Actually though, Sweden has an interesting model. I remember reading once (and this surprised me) that while Sweden had more government control over the economy than the US, the government owned a smaller percentage of the national GDP in Sweden than the US.

That alone is proof that a socialist country can function without massive government ownership of property.

That is true about Sweden, Machjo. And who told you that Sweden is a Socialist country? It’s system is Social Democracy, not Socialism.
 
Machjo
#25
Quote: Originally Posted by SirJosephPorterView Post

That is true about Sweden, Machjo. And who told you that Sweden is a Socialist country? It’s system is Social Democracy, not Socialism.

Social democracy is a moderate form of socialism.

By the way, then, are you saying now that a voucher system is now social democratic? I thought in Canada it was supposed to be reich wing.
 
Machjo
#26
So then by Canadian standards, is Sweden a far right country?
 
darkbeaver
#27
If we had a functioning national bank we could perhaps eliminate taxation.
 
SirJosephPorter
#28
Quote: Originally Posted by MachjoView Post

So then by Canadian standards, is Sweden a far right country?

Machjo, it is nonsense to compare one country with another in each and every aspect. No doubt some things are more right wing in Sweden, some more left wing compared to Canada.

As far as liberal – conservative spectrum is concerned, I would say that Canada and Sweden are at about the same level.
 
SirJosephPorter
#29
Quote: Originally Posted by MachjoView Post

Social democracy is a moderate form of socialism.

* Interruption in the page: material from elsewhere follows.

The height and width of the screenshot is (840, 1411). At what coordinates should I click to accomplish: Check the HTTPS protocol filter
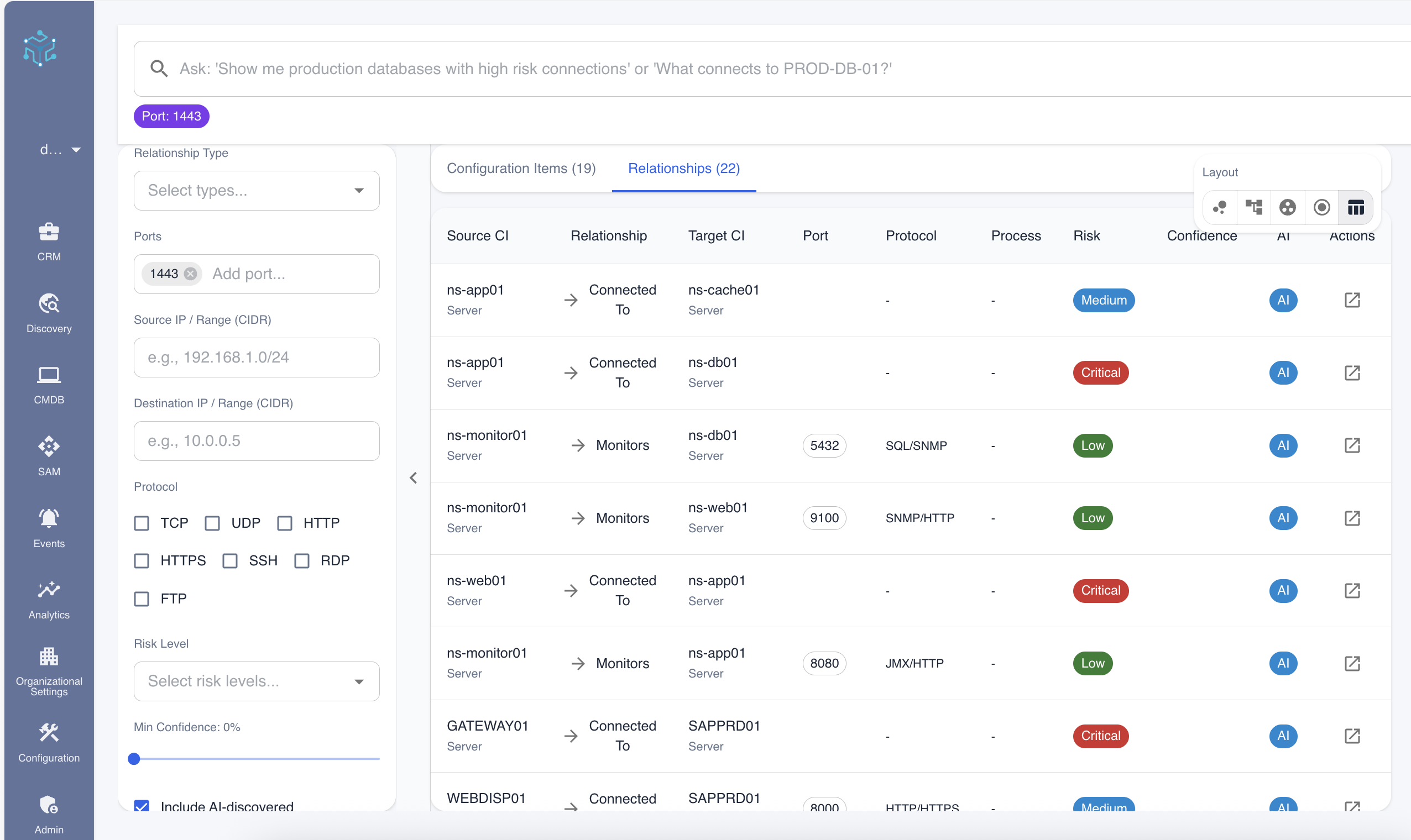(x=142, y=560)
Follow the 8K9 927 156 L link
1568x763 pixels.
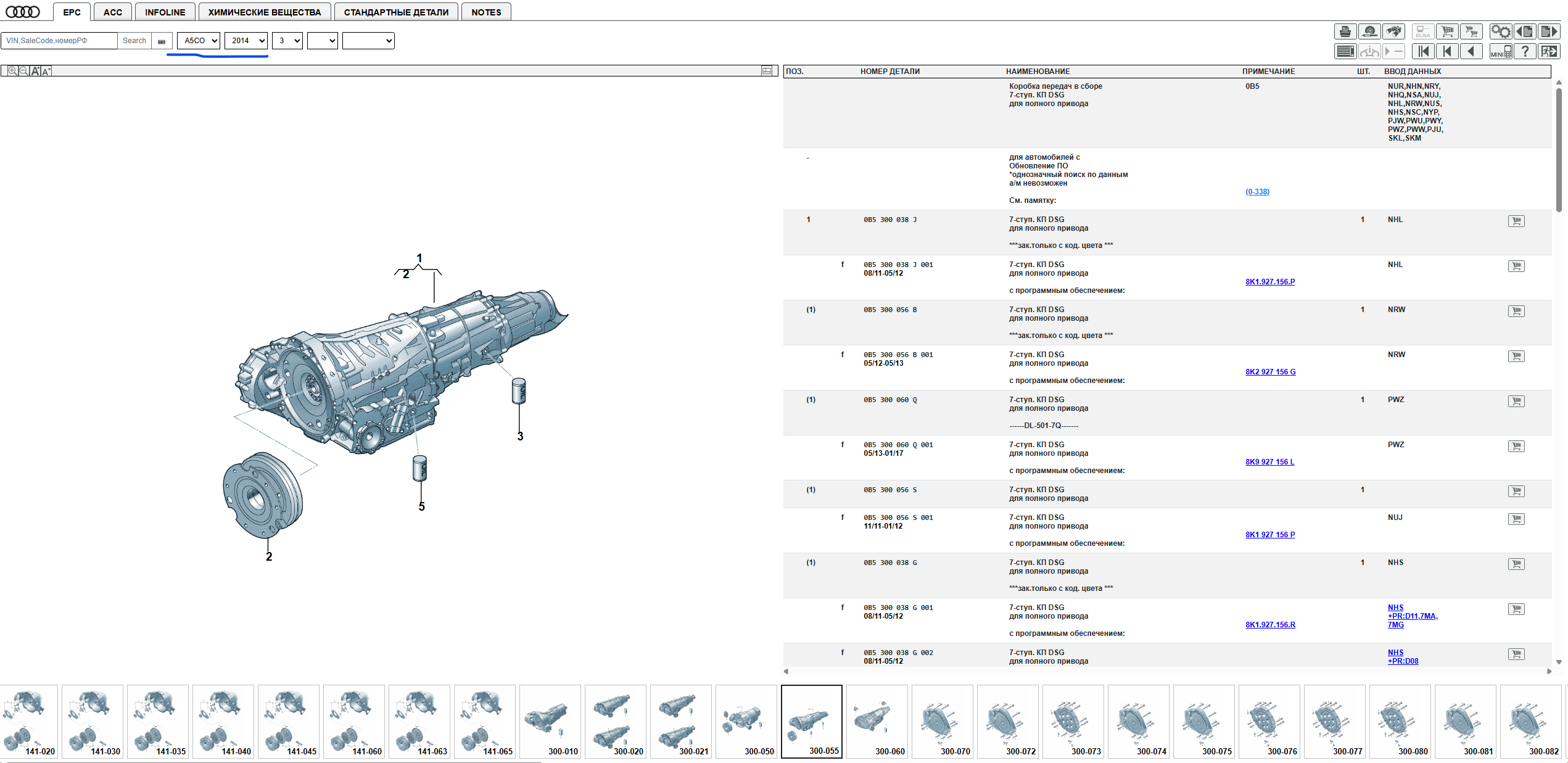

Depends upon how you define Socialism, Machjo. I think Social Democracy is more Democracy than Socialism. I think Canada is also a Social Democracy. USA will come close to the Social Democratic model if they manage to pass the health care legislation (which appears unlikely as of now).
 
Machjo
#30
Quote: Originally Posted by SirJosephPorterView Post

Depends upon how you define Socialism, Machjo. I think Social Democracy is more Democracy than Socialism. I think Canada is also a Social Democracy. USA will come close to the Social Democratic model if they manage to pass the health care legislation (which appears unlikely as of now).

As far as the welfare state is concerned, Canada doewsn't even compare. Sure Sweden has shrunk its welfare state model to a considerable degree, yet even today all Swedes continue to have full access to free post-secondary education, whether university or trade schools, etc. Tehir cradle-to-grave welfare system still exists in all its forms. Looking at it that way, their government is very much to the left of ours.

Yet, they do have a two-tier healthcare system and have a voucher programme. They're moderate socialists who are far from dogmatic and always willing to experiment with various blendings of socialism and capitalism, unlike the dogmatism we see from Canada's NDP, opposed to a two-tier health system, opposed to anything capitalist. Or the Liberal Party, essentially just a tad to the left of the Conservatives, who are pretty much dogmatically anti all that is socialist no matter what.